● Text under study:
"""
Eugenie Pflieger: “This is a different experience. But it doesn't have to be a lesser one.”
Eugenie Pflieger spent an anxious summer preparing for her first year at GW. She was excited to dive into a new experience and meet new people. But she was also apprehensive about living on campus during the COVID pandemic. By the time the university announced that all classes would take place online, Pflieger had already resigned herself to spending her first semester at home in Houston. “I was actually relieved that I didn’t have to go to campus,” she said. “It was the best possible decision for the student body, for the faculty, for everyone.”
Pflieger is focused on being as engaged as possible in the GW experience and has already made new friends through her remote participation in GW’s Women's Leadership Program’s meetings and membership in the GW University Singers and the American Medical and Physiology Club. (She is weighing a major in either biology or music.)
She also plans to expand her volunteer work with the Houston homeless population. She and her high school classmates recently published an arts anthology titled Looking Up, with all proceeds donated to the nonprofit Healthcare for the Homeless Houston.
“This is a different experience. But it doesn't have to be a lesser one,” she said. “Even though things aren’t happening the way I wanted, I tell myself there is always something I can do to make life better—for me and the people around me.”
Isabella Guastaferro: “I’m not going to let this semester pass me by.”’
When sophomore psychology major Isabella Guastaferro arrived at her Foggy Bottom dorm room this August, she kicked off her shoes, washed her hands and immediately unpacked cleaning supplies. She and her mother had left the Dominican Republic early that morning. But before they could get off their feet, their first priority was keeping themselves safe.
"""
Collected data entries
"""
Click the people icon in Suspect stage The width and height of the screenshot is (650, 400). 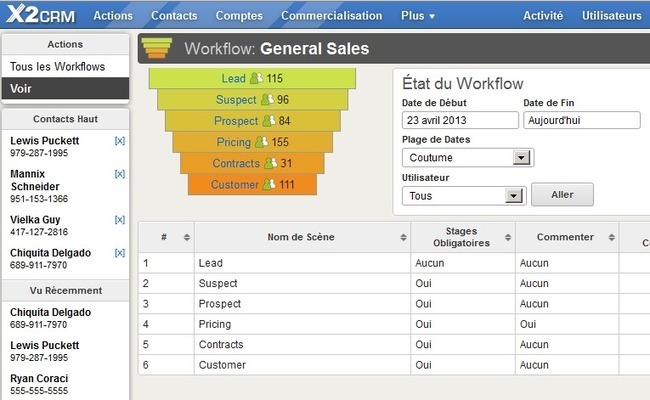point(266,99)
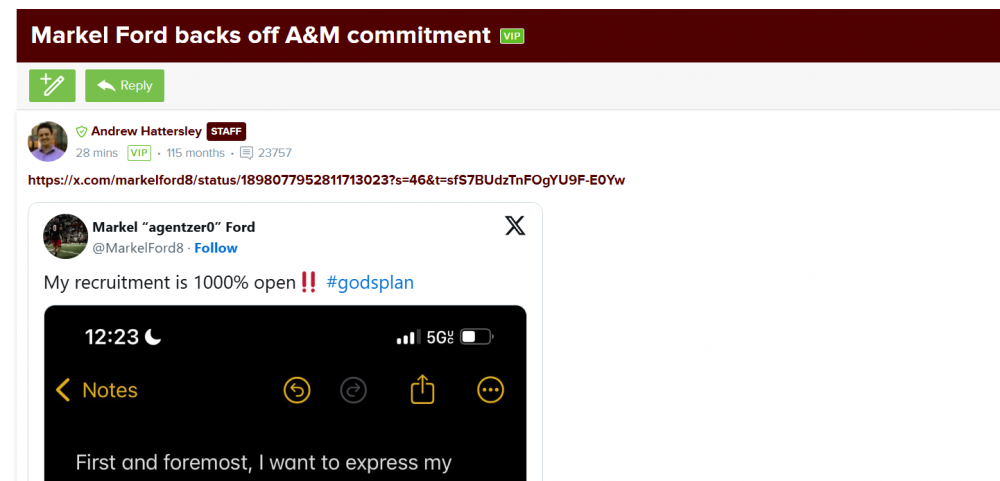The image size is (1000, 481).
Task: Open Andrew Hattersley's profile name link
Action: pyautogui.click(x=146, y=131)
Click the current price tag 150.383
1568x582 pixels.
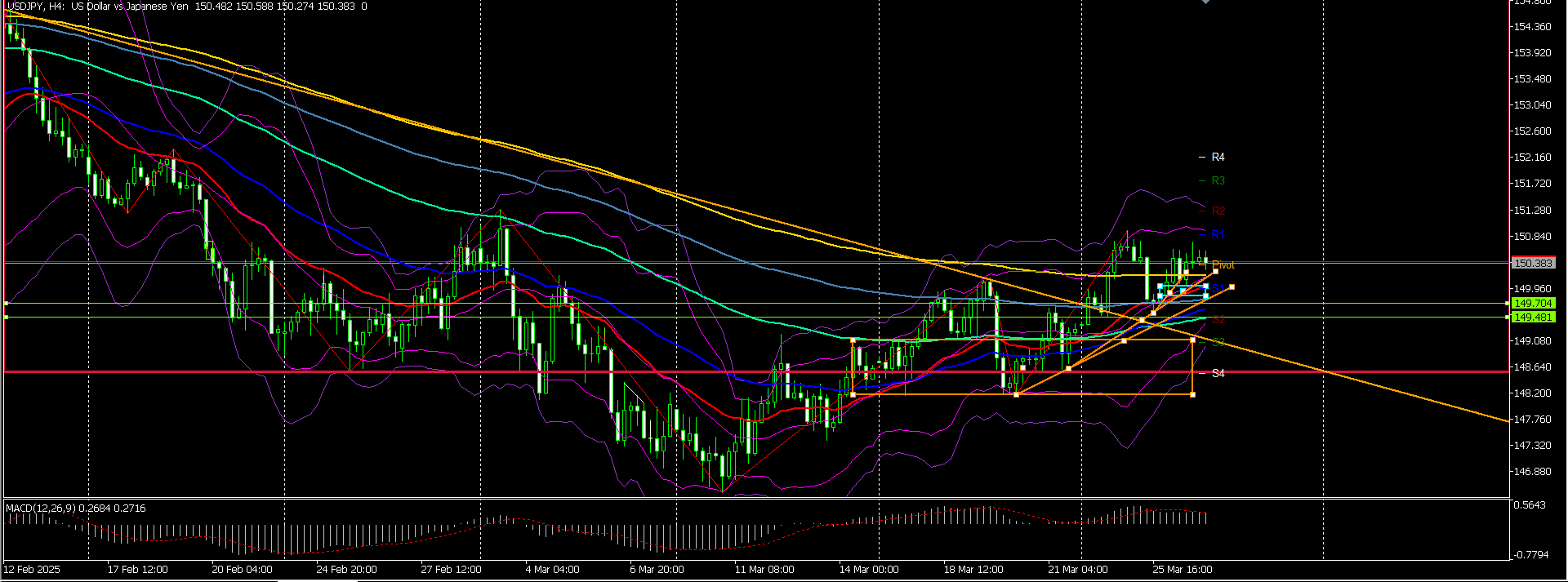[1533, 263]
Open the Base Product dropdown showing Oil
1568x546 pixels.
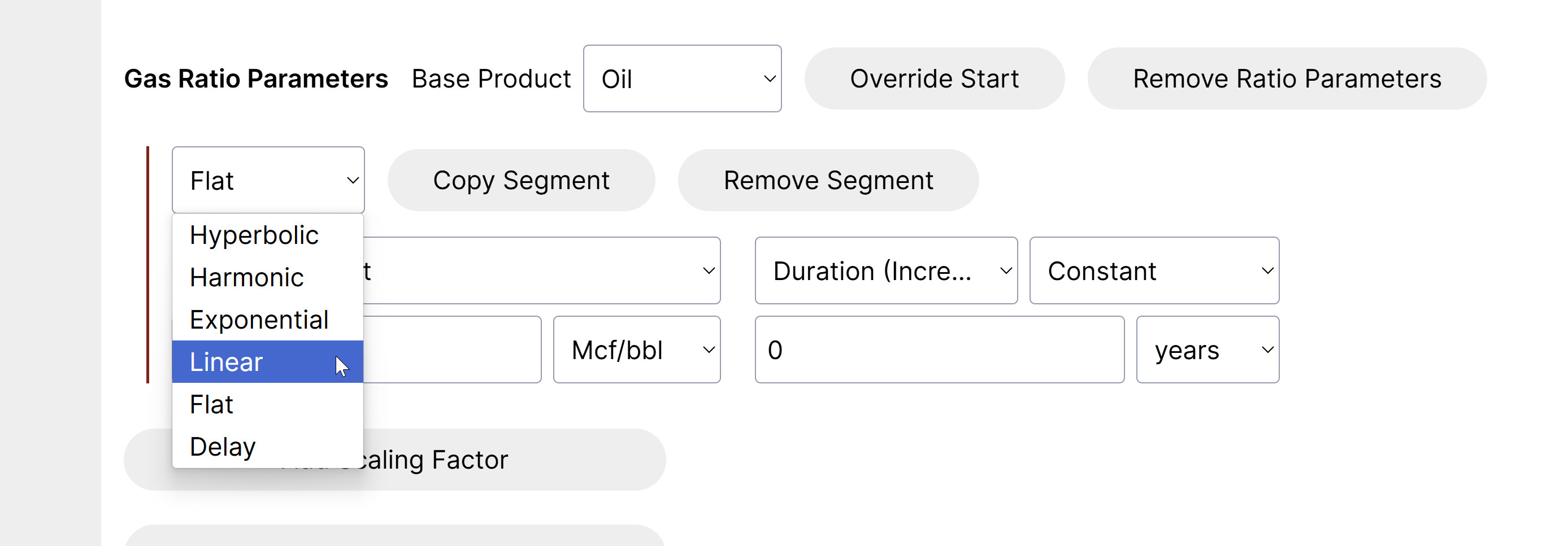(x=682, y=79)
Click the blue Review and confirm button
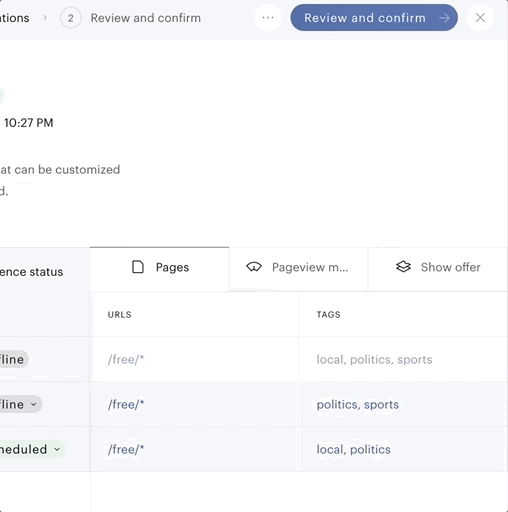Viewport: 508px width, 512px height. pos(374,18)
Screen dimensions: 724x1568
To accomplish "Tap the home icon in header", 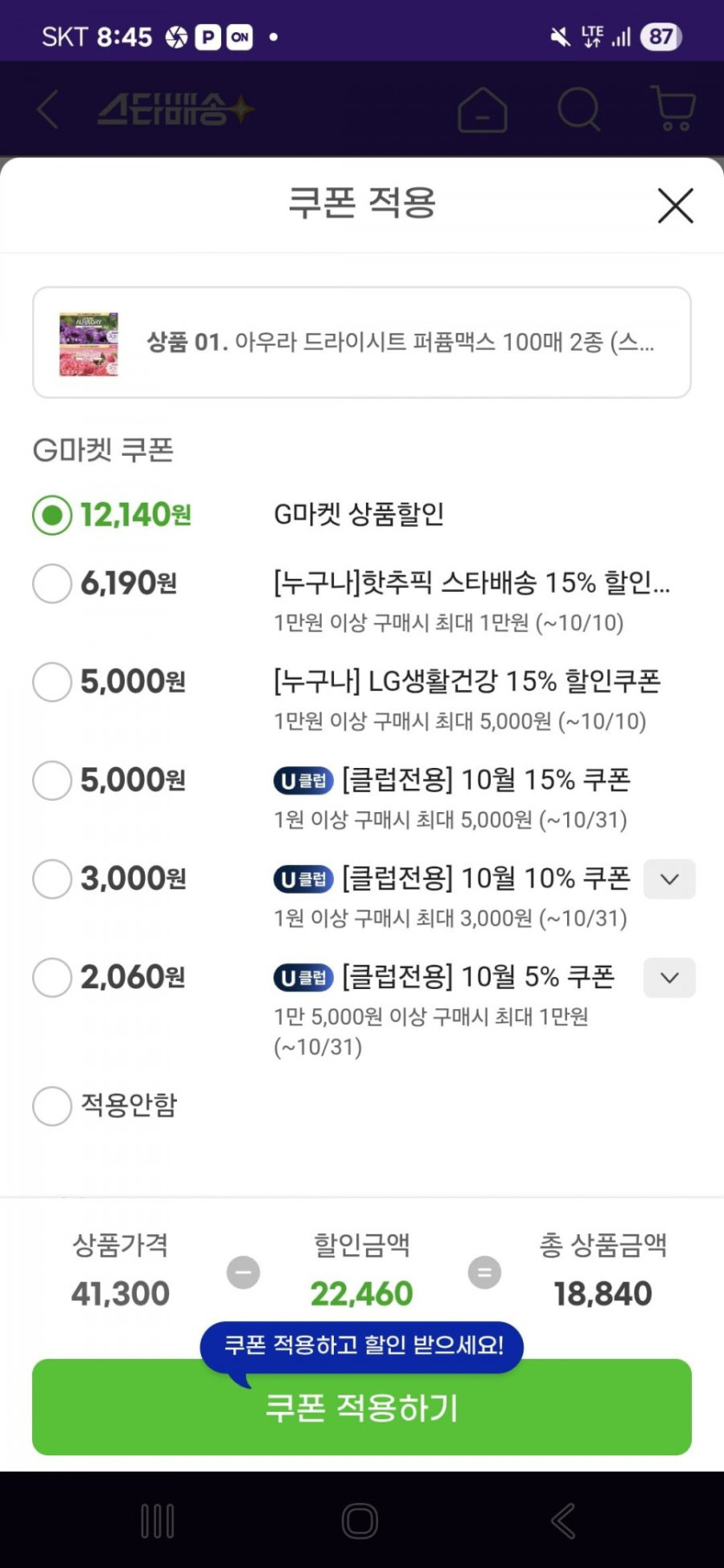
"""
● Tasks to complete:
a – Name every GW program or club that Eugenie Pflieger takes part in remotely, according to the student profiles.
b – In the student profiles, what is the title of the arts anthology that Pflieger and her high school classmates published?
c – Extend the student profiles, starting after their final sentence.

● Numbered responses:
a – Women's Leadership Program, GW University Singers, American Medical and Physiology Club

b – Looking Up

c –
“At home, every time we come back from a crowded place, we take off our shoes, and before touching anything or sitting anywhere, we go to the shower right away,” Guastaferro said. “I will continue doing this every time I step into the dorm.”
Guastaferro and her family agonized over whether she should return to campus or study remotely from their home in Santo Domingo. And while Guastaferro believes coming back to Foggy Bottom was the right choice for her, she knows that she will have to approach the semester very differently from her first year—both academically and socially. The spring remote learning experience taught her to focus on tests and assignments as if she were in the classroom. And while she is committed to following strict social distancing guidelines, she doesn’t intend to stay locked in her dorm room.
“Going outside and enjoying the fresh air is key to keeping up my motivation,” she said. “I plan to walk around town, go on bike rides and run every morning. I am going to stay safe. And I’m not going to let this semester pass me by.”
Madeline Aguirre: “The world hasn’t stopped. I’m not going to stop either.”
Madeline Aguirre, a fourth-year student majoring in economics, is approaching the new college environment the same way she approached the old one. She’s up early, checking in with her work study job at the Biomedical Engineering Department and chatting with her fellow GW Cisneros Scholars before her classes begin.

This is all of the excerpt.